Saved data entries

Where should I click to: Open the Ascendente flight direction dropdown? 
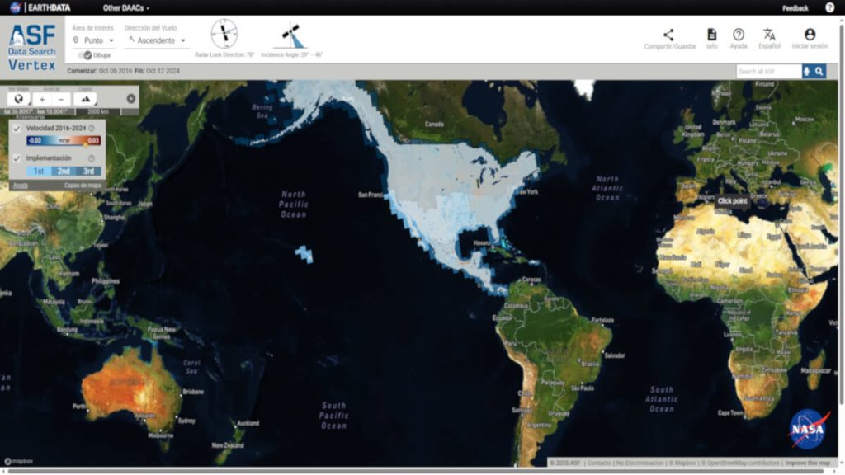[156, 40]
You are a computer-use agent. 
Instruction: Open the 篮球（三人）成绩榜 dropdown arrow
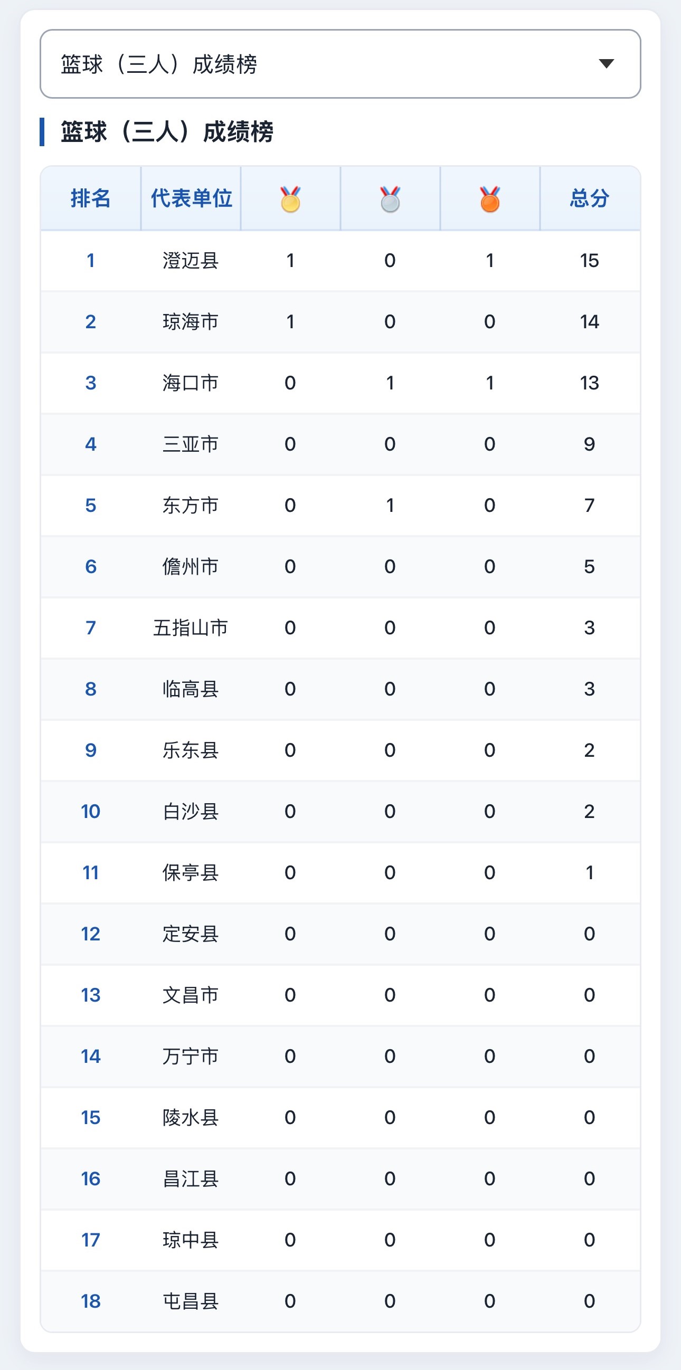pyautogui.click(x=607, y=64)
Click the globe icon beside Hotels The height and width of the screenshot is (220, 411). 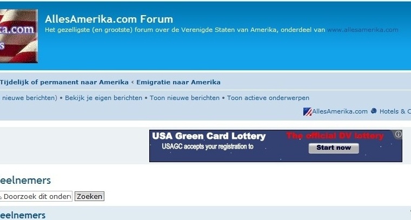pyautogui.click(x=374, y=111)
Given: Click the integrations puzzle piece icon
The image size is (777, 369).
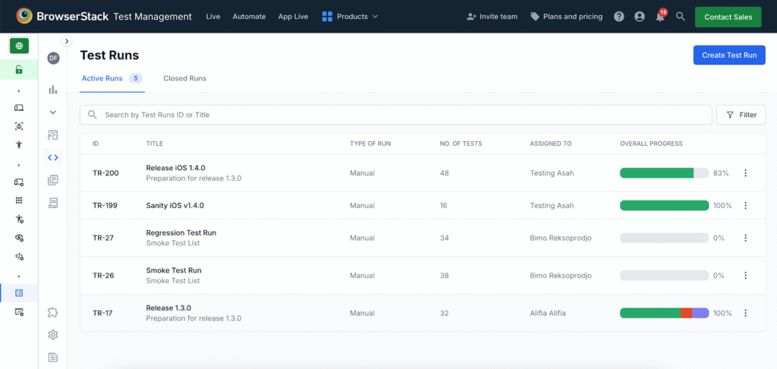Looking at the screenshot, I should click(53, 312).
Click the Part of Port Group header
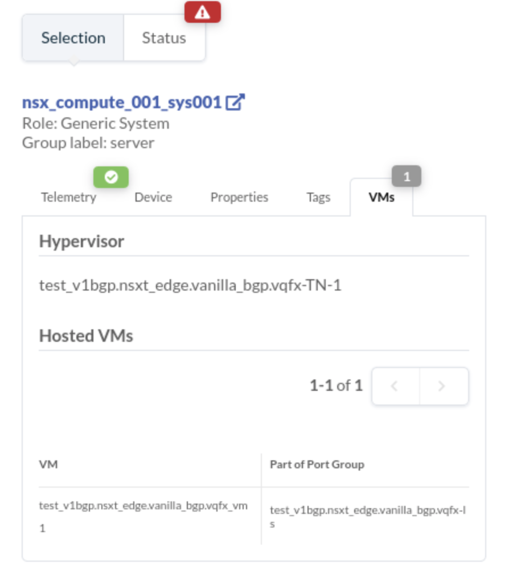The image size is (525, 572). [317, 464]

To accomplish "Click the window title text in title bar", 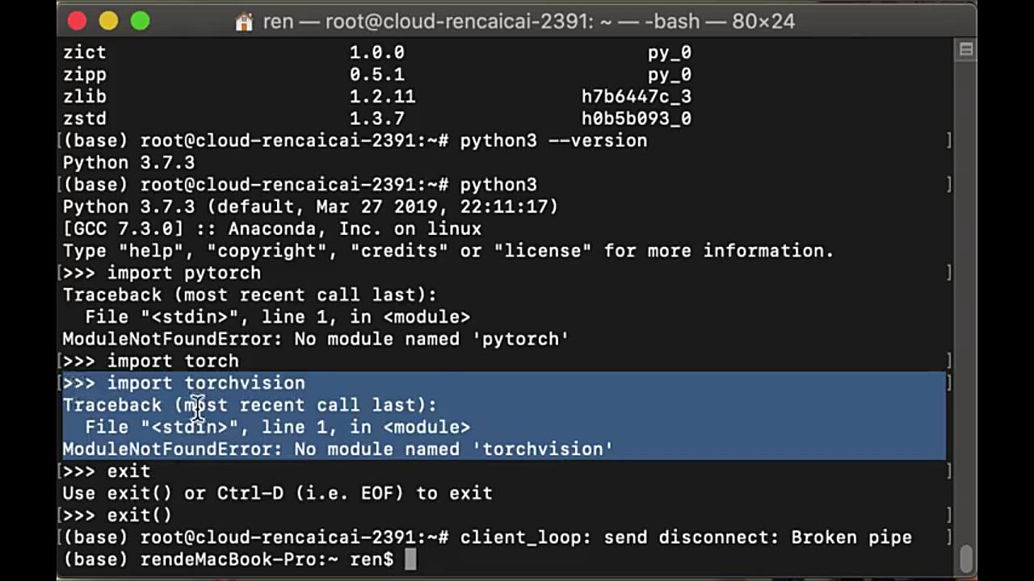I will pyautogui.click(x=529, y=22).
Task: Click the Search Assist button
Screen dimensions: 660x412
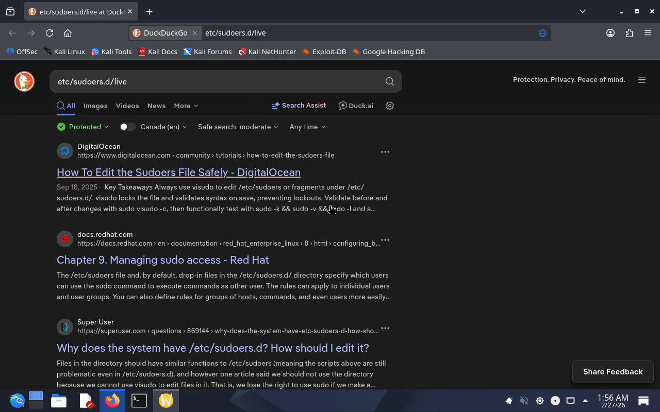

• Task to complete
Find the line containing "Task: Click the Search Assist button" in the records above and restate it, and each line after it through the end, word for word, dropping the pictures.

• Result of the exercise
Task: Click the Search Assist button
Screen dimensions: 660x412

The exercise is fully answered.